▶ [EXERCISE DETAILS]
Rewrite everything from the line containing "You are a computer-use agent." down to the line containing "[x=281, y=756]", changing "field" to "input box" and leaving the rest as it is.

▶ [DATASET ROWS]
-- Begin --

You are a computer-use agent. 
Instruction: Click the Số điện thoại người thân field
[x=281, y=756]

-- End --
-- Begin --

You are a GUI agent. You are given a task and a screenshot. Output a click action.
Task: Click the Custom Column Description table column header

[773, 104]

-- End --
-- Begin --

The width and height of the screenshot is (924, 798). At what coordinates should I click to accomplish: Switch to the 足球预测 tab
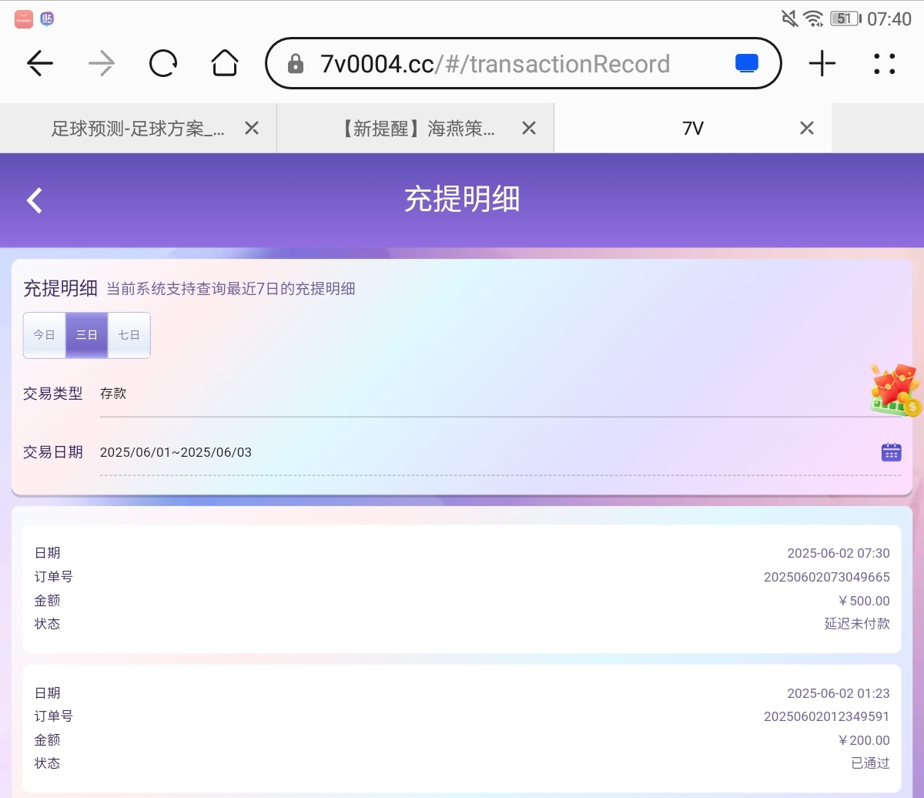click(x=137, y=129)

-- End --

▶ [EXERCISE ANSWER]
You are a computer-use agent. 
Instruction: Click the Số điện thoại người thân input box
[x=281, y=756]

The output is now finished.